However, the problem with using CNAMEs for LBs is that you can't both host
mail and a site at the same subdomain. Ideally, what I would want to do is set
up redundant MX records for .pagerduty.com to our mail servers, and also set a
CNAME from .pagerduty.com to the ELB for to handle the web traffic. The DNS
spec doesn't allow this though (it would be ambiguous).

I've thought about using round robin DNS with a low TTL instead of an ELB.
Problem there is you don't get all the fancy auto-scaling stuff. I've also
heard rumors that some ISPs have their DNS servers configured to put a floor
on the retrieved TTL values...

------
kordless
I think you are blaming Amazon for a problem that is inherent in DNS, or
possibly your approach to handling your DNS based features.

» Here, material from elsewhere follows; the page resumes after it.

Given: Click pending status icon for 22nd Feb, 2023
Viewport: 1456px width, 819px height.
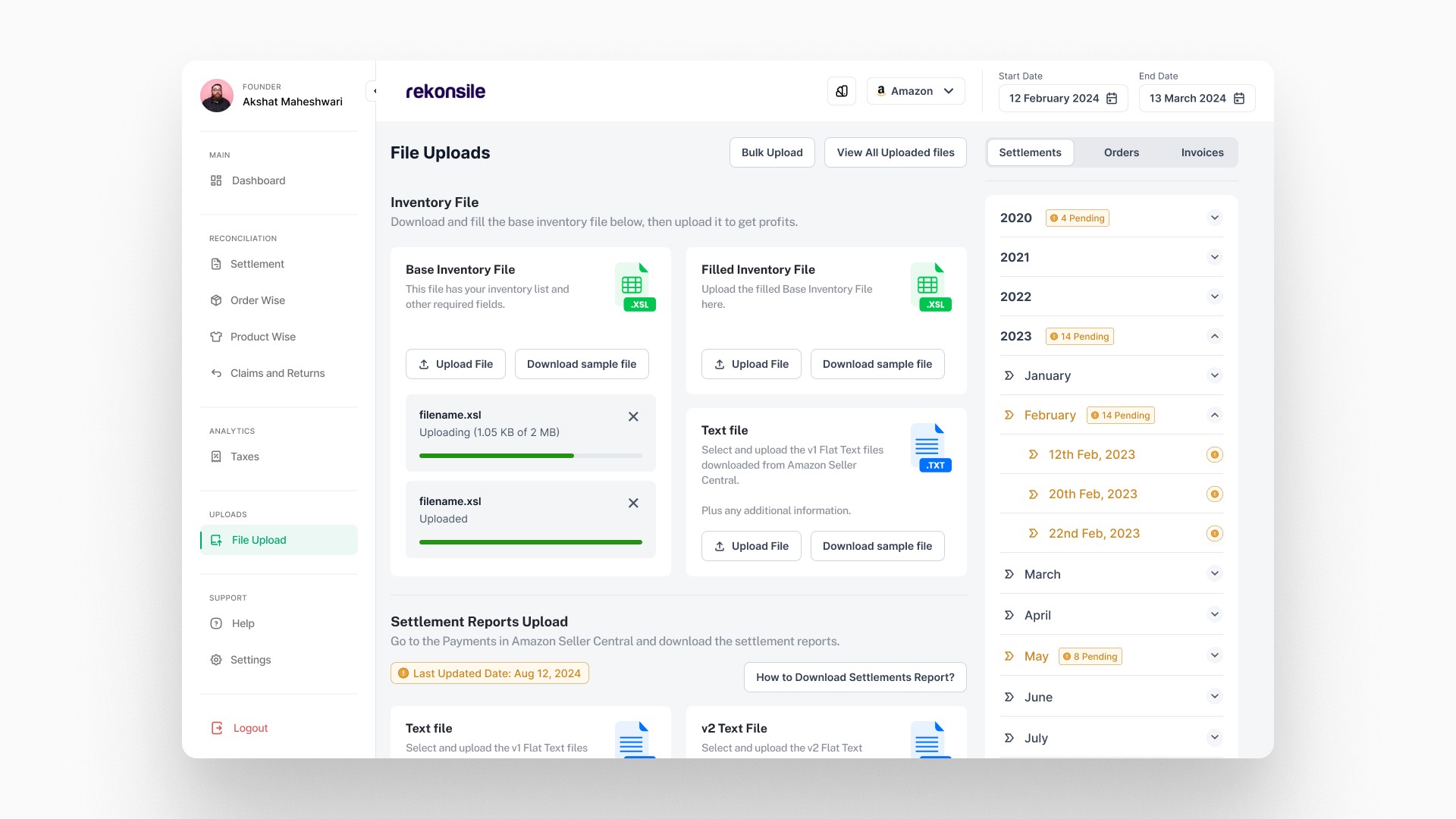Looking at the screenshot, I should [1214, 534].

Unless I've drunk too much AWS Koolaid, I'm fairly certain you can run
wildcard DNS for just the MX records for your domain. That entry would look
something like:

*.example.com. 3600 IN MX 10 mail server.example.com.

Your mail servers can take the DNS synthesized domain from there I think.

BTW, I agree serving naked domains is a bit of a PITA, (appengine problem
too!) but you can solve that by assigning a few elastic IPs to a few web heads
and use RR DNS for them, with some code to take them out if one fails. Zerigo,
for one, supports doing something like this IIRC.

302 anyone using the naked domain to the www. I doubt it matters much load
wise as it sounds as if your running subdomains for your app like we do at
Loggly.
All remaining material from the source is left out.